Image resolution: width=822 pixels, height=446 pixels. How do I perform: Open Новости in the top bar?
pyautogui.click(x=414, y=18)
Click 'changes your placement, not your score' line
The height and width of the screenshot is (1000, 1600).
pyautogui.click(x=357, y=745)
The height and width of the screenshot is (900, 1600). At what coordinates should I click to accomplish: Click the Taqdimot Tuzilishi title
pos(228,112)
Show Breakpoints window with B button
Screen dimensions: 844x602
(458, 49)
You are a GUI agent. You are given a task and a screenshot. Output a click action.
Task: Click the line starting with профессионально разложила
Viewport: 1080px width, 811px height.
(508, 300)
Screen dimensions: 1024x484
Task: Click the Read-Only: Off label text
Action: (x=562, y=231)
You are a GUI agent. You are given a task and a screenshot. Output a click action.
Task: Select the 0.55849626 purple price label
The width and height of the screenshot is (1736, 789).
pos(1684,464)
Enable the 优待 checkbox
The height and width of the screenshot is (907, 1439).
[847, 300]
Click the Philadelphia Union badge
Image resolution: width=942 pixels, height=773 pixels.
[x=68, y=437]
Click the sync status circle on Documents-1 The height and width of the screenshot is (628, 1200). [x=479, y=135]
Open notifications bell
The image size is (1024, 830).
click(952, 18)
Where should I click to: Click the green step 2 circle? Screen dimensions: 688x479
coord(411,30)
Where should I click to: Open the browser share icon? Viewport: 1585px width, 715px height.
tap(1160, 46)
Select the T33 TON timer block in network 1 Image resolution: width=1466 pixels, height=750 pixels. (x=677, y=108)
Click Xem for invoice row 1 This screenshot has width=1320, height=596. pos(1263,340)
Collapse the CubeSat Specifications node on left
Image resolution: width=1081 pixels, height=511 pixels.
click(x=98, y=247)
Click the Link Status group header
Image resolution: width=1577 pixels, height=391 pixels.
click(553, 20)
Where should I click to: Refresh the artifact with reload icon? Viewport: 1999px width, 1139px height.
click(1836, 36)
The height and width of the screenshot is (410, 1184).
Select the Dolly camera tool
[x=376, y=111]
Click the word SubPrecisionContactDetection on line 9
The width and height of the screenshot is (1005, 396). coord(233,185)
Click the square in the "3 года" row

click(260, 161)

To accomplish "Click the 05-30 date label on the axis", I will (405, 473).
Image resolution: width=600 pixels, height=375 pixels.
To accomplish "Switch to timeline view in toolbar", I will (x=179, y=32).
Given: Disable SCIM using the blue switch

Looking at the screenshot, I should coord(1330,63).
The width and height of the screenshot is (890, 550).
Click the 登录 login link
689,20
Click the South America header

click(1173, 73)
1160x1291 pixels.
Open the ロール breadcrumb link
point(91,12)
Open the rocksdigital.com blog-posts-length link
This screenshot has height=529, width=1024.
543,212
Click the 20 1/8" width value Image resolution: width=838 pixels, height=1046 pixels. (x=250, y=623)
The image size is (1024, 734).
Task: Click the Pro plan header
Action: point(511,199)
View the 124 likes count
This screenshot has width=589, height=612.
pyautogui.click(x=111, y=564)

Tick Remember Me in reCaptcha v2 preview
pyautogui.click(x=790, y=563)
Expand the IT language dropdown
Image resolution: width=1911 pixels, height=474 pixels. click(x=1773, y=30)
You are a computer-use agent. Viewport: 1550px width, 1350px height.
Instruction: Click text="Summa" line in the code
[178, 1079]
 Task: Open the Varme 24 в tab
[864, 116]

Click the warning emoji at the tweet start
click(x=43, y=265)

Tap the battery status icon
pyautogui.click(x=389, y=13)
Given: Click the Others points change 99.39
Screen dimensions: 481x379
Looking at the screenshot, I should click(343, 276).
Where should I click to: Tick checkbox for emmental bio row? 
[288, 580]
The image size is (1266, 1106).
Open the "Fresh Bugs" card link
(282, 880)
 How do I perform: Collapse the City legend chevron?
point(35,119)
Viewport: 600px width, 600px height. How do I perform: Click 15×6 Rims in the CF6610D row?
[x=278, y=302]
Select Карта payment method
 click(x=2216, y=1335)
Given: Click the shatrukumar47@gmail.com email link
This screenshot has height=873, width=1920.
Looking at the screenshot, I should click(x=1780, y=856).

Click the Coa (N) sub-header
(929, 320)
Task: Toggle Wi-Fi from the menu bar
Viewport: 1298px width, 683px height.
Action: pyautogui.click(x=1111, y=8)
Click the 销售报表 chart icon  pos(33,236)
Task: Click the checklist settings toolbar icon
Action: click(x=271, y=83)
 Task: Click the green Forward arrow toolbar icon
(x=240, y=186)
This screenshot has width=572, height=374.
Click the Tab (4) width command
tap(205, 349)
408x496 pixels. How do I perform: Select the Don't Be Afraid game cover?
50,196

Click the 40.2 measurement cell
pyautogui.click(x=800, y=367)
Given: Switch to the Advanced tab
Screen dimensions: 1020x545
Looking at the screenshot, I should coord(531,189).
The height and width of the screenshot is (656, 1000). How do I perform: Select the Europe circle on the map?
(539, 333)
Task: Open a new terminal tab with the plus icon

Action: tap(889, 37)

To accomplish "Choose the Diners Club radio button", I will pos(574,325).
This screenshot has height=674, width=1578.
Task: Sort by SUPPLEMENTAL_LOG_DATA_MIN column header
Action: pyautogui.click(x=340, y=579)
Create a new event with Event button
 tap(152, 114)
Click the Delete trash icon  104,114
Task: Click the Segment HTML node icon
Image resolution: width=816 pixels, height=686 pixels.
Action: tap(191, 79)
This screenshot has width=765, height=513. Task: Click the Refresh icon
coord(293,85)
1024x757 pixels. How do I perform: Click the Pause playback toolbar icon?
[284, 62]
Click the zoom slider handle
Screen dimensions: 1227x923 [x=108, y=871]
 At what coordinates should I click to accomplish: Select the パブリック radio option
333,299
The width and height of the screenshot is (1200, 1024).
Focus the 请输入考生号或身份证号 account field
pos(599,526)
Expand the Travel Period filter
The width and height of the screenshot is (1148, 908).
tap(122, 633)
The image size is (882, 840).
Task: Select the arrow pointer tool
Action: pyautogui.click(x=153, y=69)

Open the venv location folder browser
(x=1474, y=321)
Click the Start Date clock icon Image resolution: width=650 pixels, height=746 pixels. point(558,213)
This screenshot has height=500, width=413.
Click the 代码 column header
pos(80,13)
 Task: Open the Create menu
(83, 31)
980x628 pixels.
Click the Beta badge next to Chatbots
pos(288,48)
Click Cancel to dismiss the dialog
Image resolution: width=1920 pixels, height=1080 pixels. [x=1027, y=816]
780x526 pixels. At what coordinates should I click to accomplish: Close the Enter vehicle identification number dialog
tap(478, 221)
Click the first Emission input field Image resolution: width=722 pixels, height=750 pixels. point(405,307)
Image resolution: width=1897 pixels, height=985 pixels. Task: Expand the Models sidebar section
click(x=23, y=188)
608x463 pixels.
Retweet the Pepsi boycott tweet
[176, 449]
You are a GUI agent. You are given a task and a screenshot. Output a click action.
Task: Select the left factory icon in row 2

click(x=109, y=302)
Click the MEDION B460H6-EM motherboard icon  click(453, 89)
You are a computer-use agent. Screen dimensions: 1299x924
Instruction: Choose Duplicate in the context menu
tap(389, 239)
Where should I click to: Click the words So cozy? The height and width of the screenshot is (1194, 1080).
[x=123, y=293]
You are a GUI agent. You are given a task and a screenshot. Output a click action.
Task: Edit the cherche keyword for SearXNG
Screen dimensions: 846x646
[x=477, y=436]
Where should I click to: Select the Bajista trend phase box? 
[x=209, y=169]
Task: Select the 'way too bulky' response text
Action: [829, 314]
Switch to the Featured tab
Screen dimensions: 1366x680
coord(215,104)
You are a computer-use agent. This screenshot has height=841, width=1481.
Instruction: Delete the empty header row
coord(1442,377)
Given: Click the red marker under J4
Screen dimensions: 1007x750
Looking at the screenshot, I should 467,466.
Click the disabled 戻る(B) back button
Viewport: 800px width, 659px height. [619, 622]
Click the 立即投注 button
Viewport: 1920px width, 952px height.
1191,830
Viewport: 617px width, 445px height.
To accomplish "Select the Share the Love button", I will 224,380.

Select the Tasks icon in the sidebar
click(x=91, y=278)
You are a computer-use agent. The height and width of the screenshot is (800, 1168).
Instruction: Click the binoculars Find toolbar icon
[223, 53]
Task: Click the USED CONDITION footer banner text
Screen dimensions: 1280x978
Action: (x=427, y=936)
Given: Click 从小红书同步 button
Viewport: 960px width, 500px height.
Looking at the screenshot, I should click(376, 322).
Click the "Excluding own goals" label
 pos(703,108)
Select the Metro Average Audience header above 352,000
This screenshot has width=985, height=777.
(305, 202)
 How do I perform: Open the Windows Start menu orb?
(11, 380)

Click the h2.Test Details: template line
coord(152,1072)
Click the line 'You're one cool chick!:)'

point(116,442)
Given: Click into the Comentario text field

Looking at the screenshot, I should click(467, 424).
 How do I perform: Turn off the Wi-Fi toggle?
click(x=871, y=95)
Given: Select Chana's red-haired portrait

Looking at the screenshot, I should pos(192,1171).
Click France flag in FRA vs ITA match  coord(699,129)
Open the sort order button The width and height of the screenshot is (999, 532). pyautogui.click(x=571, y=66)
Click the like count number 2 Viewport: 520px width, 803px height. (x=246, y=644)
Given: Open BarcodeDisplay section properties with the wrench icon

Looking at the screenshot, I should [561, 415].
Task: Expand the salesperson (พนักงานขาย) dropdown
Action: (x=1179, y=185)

*YOUR GOAL*: Within the material above, find the lines that contain the word "node"; copy them.

*EXERCISE ANSWER*:
Collapse the CubeSat Specifications node on left
Task: Click the Segment HTML node icon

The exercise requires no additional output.